◆ What is asked:
Copy every line of the data below word for word, leaving out the pictures.
>> begin
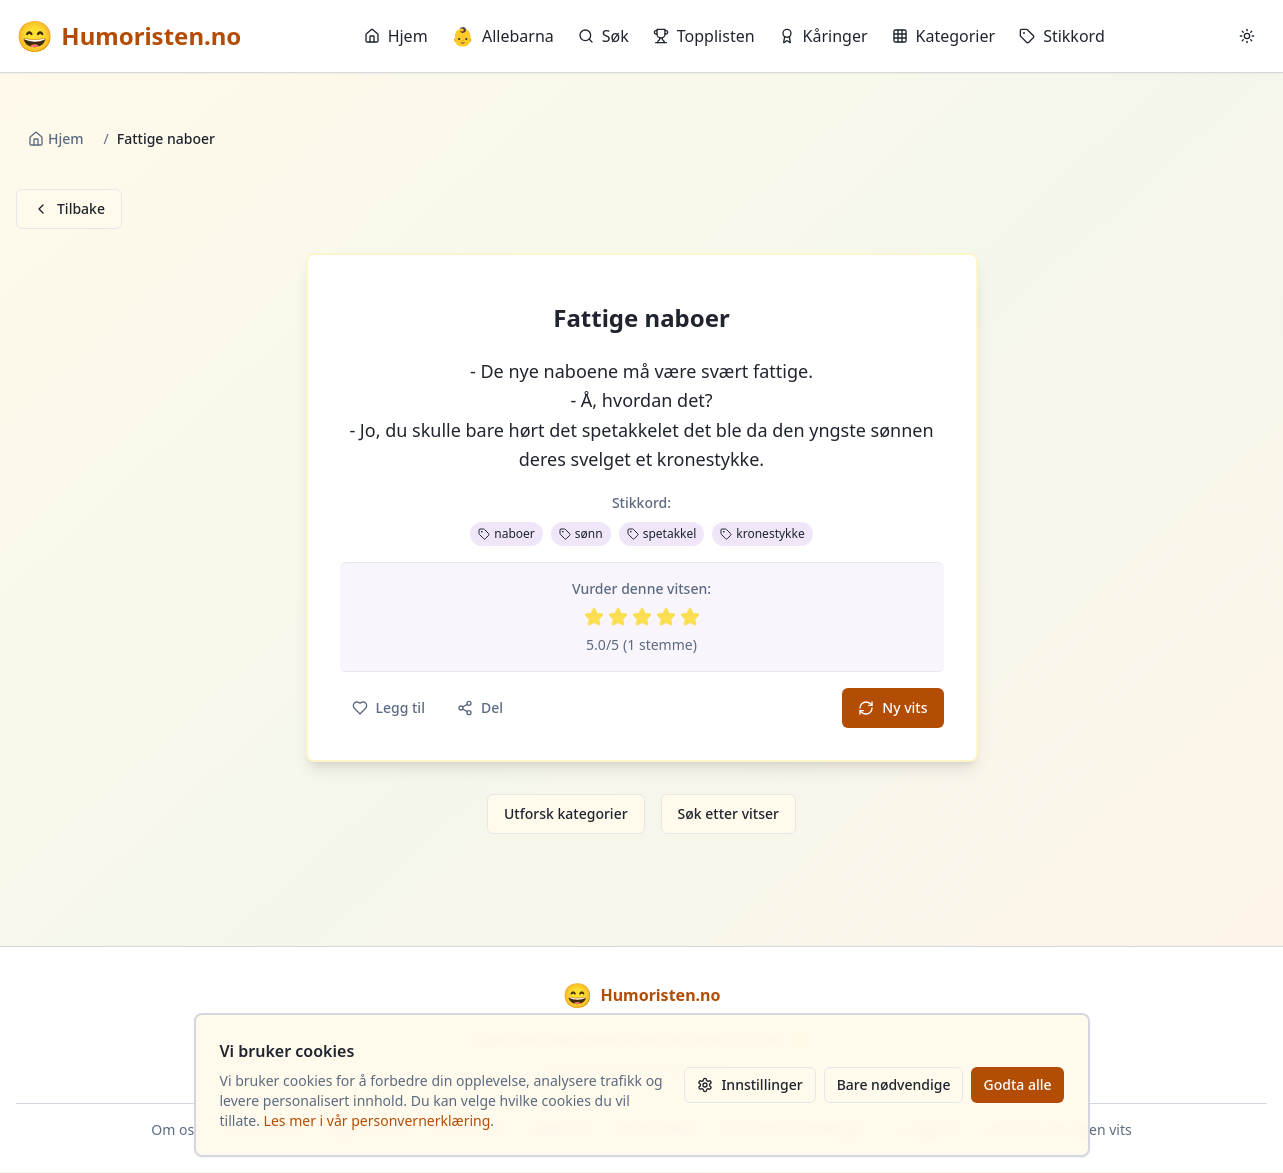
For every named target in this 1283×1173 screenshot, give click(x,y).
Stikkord (1062, 36)
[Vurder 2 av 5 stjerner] (618, 617)
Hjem (396, 36)
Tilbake (69, 208)
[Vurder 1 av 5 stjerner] (594, 617)
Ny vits (892, 707)
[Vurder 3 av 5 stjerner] (642, 617)
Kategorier (944, 36)
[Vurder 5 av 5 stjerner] (690, 617)
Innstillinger (749, 1084)
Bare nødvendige (894, 1084)
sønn (581, 533)
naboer (506, 533)
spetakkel (662, 533)
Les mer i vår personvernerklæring (377, 1120)
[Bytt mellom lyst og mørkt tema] (1247, 36)
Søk (603, 36)
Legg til (388, 707)
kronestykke (762, 533)
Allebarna (503, 36)
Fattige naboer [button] (641, 318)
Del (480, 707)
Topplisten (704, 36)
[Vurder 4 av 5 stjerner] (666, 617)
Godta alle (1017, 1084)
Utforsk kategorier (566, 813)
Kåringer (823, 36)
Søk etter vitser (728, 813)
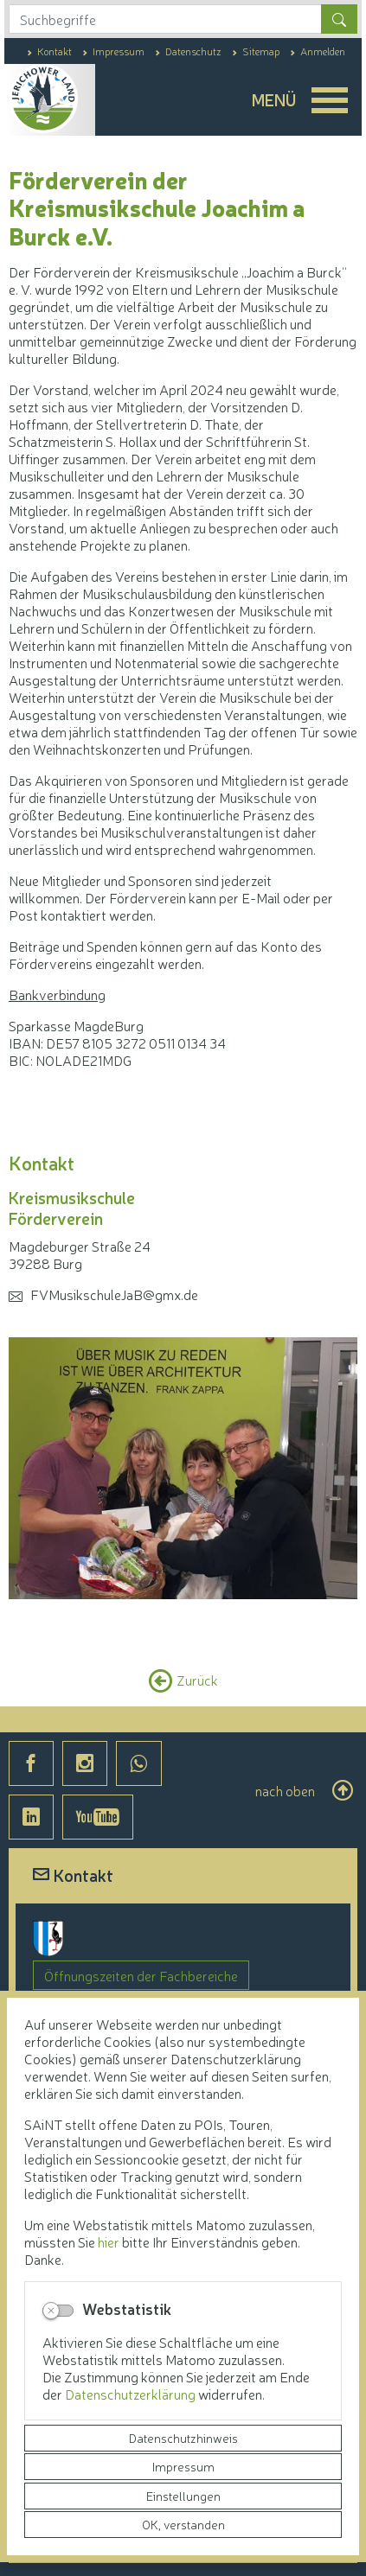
>> end
◆ Task response:
For every named target in this 1283×1173 screenshot, give click(x,y).
Stikkord (1062, 36)
[Vurder 2 av 5 stjerner] (618, 617)
Hjem (396, 36)
Tilbake (69, 208)
[Vurder 1 av 5 stjerner] (594, 617)
Ny vits (892, 707)
[Vurder 3 av 5 stjerner] (642, 617)
Kategorier (944, 36)
[Vurder 5 av 5 stjerner] (690, 617)
Innstillinger (749, 1084)
Bare nødvendige (894, 1084)
sønn (581, 533)
naboer (506, 533)
spetakkel (662, 533)
Les mer i vår personvernerklæring (377, 1120)
[Bytt mellom lyst og mørkt tema] (1247, 36)
Søk (603, 36)
Legg til (388, 707)
kronestykke (762, 533)
Allebarna (503, 36)
Fattige naboer [button] (641, 318)
Del (480, 707)
Topplisten (704, 36)
[Vurder 4 av 5 stjerner] (666, 617)
Godta alle (1017, 1084)
Utforsk kategorier (566, 813)
Kåringer (823, 36)
Søk etter vitser (728, 813)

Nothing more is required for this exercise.